- _Excerpted records_:
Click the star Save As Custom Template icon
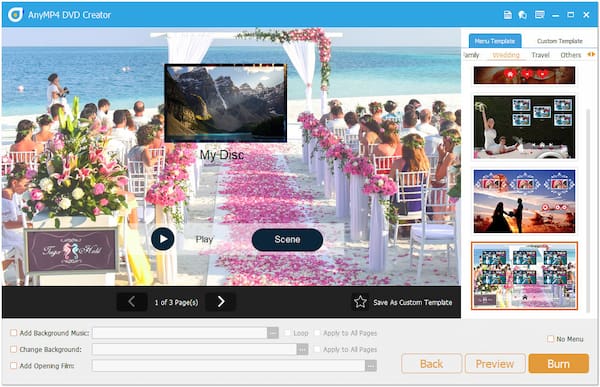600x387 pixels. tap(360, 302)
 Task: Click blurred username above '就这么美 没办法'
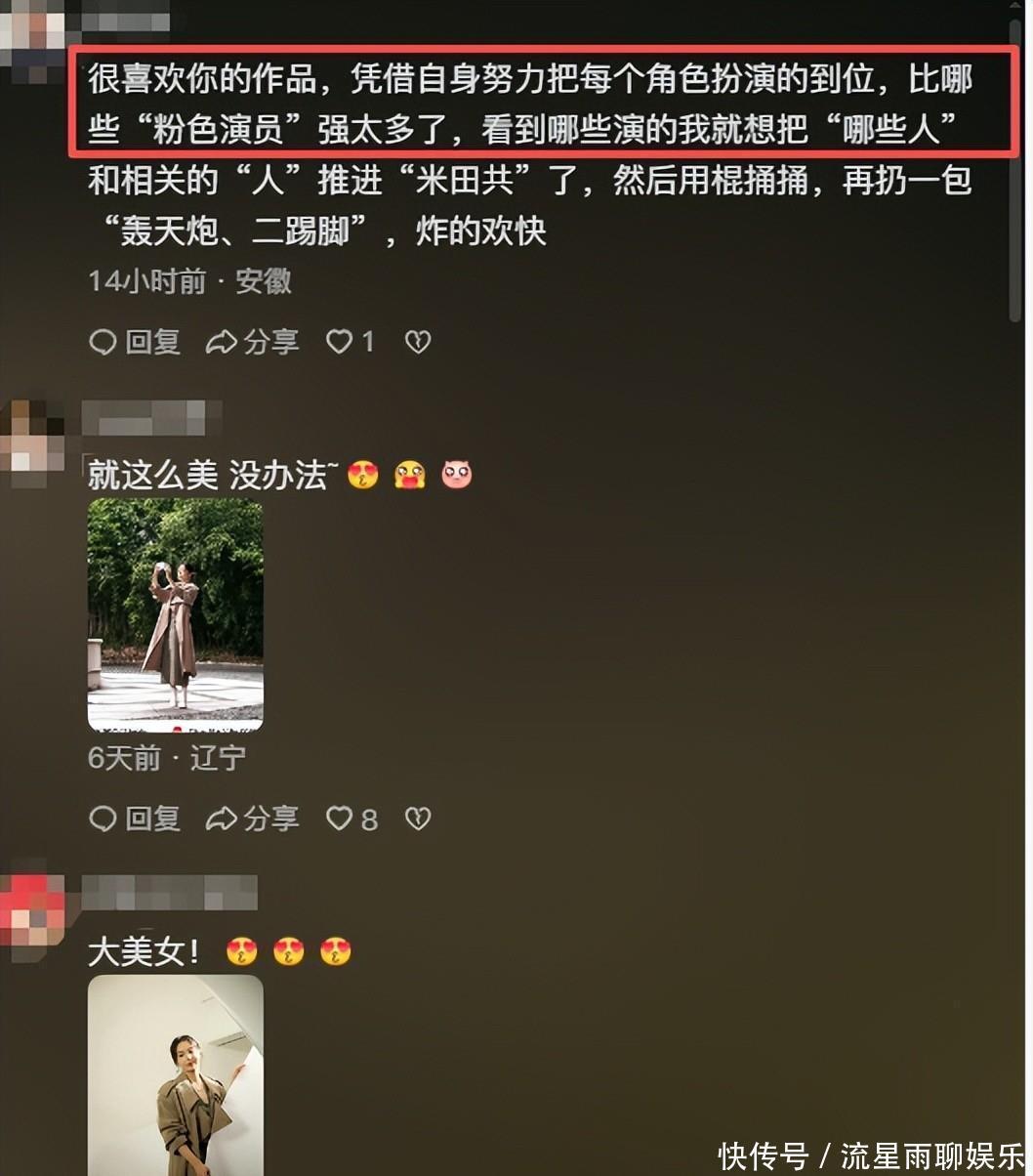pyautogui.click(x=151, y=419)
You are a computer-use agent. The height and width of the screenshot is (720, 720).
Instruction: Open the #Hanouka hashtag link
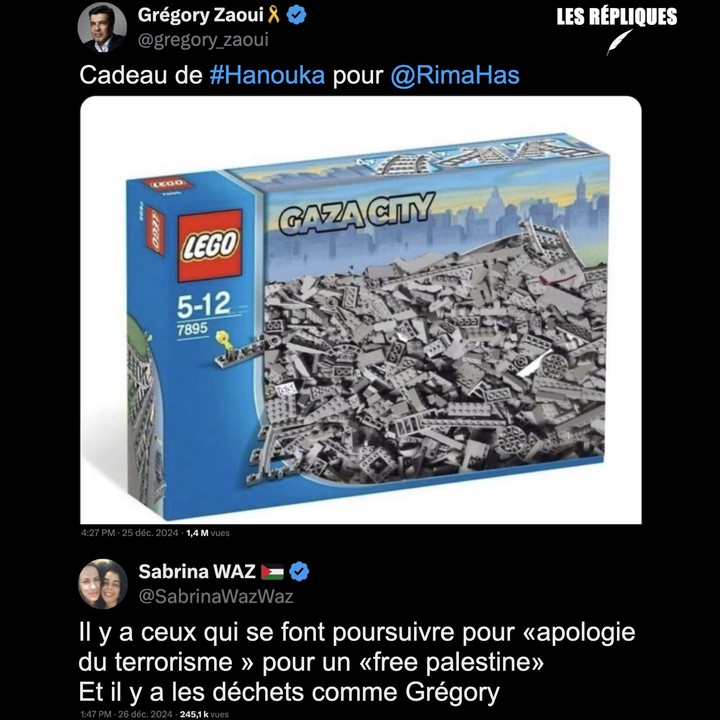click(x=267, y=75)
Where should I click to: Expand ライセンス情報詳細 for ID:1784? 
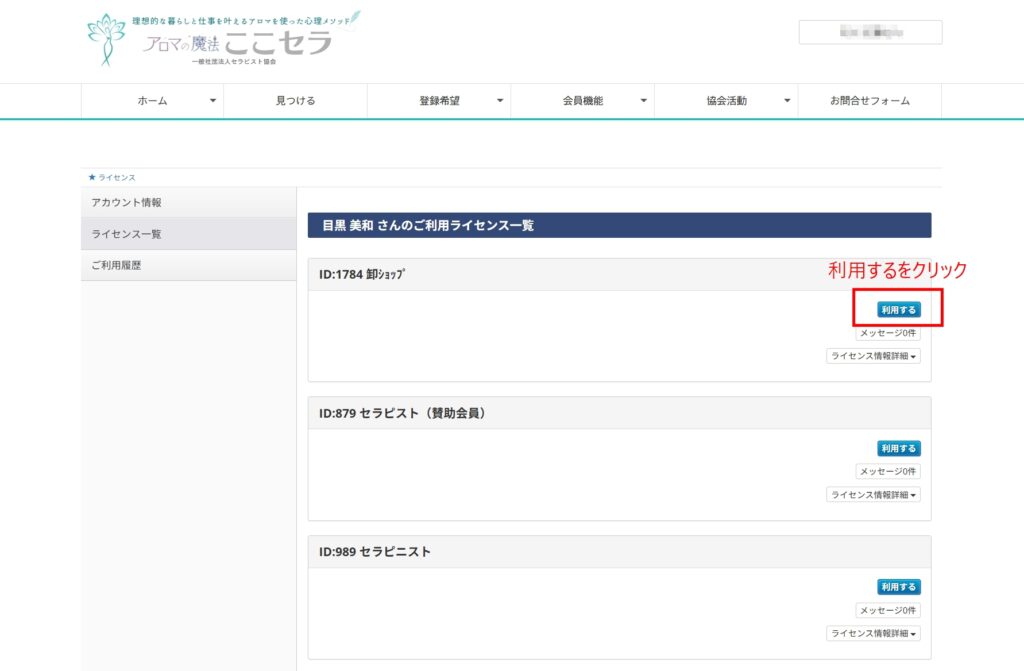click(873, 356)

...

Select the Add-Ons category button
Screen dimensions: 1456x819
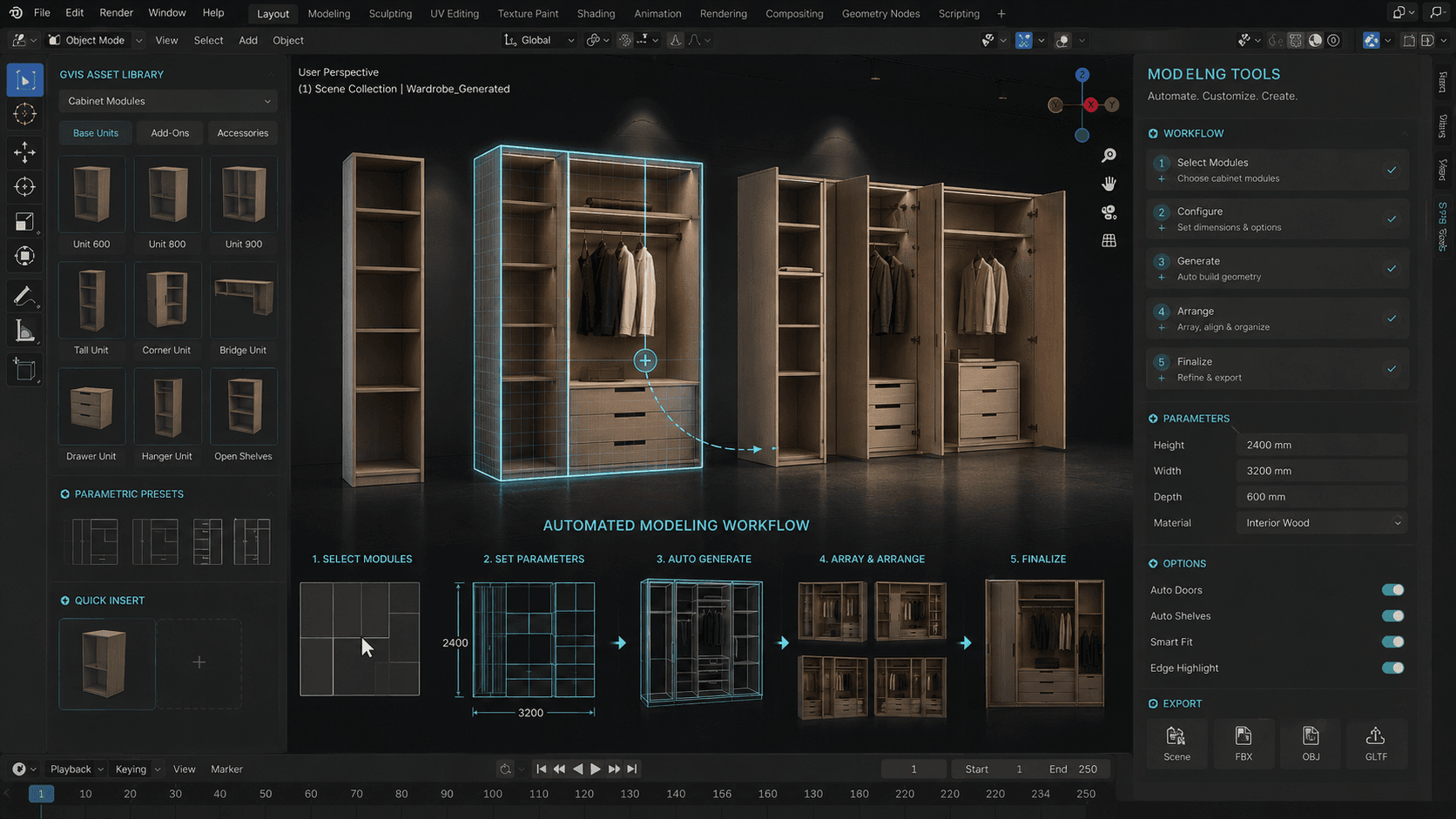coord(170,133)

==

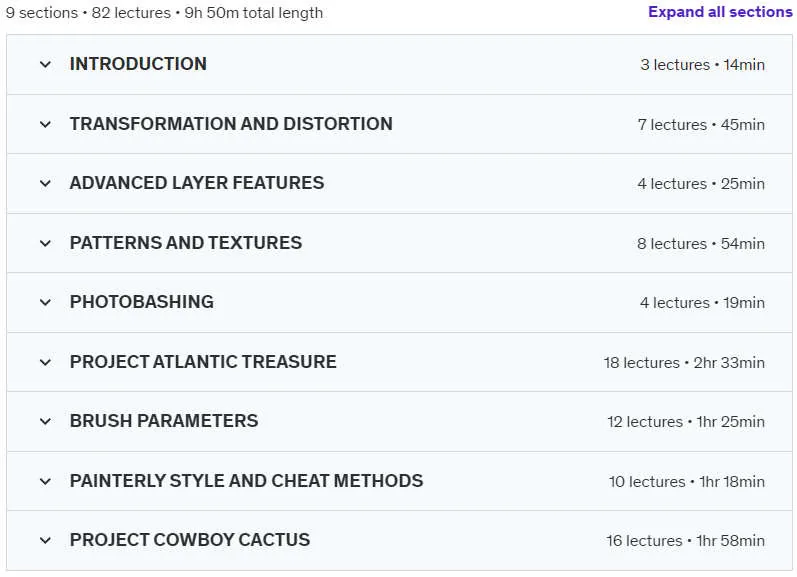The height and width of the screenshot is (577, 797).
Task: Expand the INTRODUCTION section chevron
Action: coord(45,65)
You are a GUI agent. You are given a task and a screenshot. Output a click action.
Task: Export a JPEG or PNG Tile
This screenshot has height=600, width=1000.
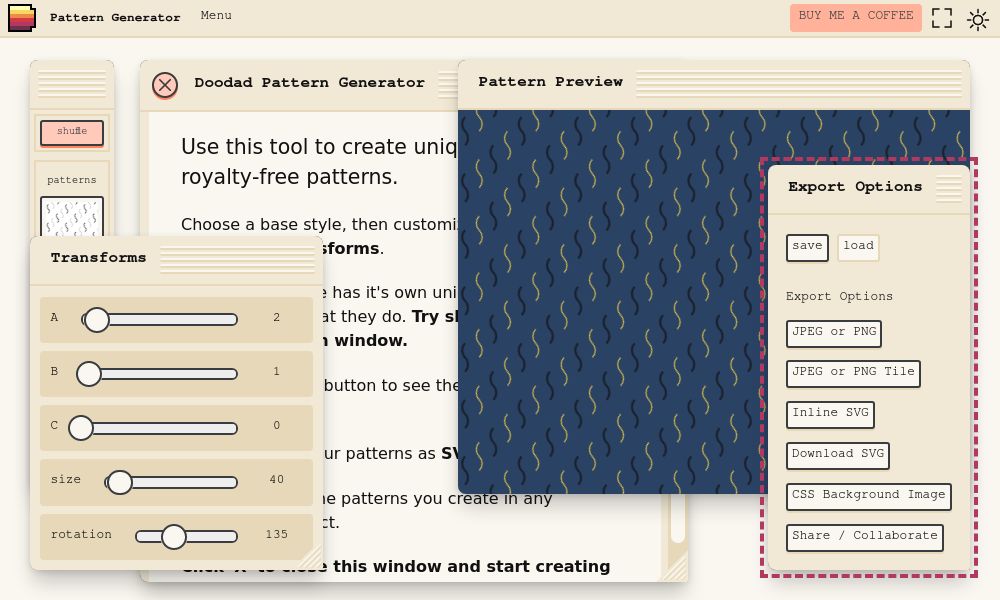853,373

- _What you need to do_:
Search the listing for the word "agent" and state how many lines contain it. Nothing else belongs in the reply.

- _Solution to this exercise_:
2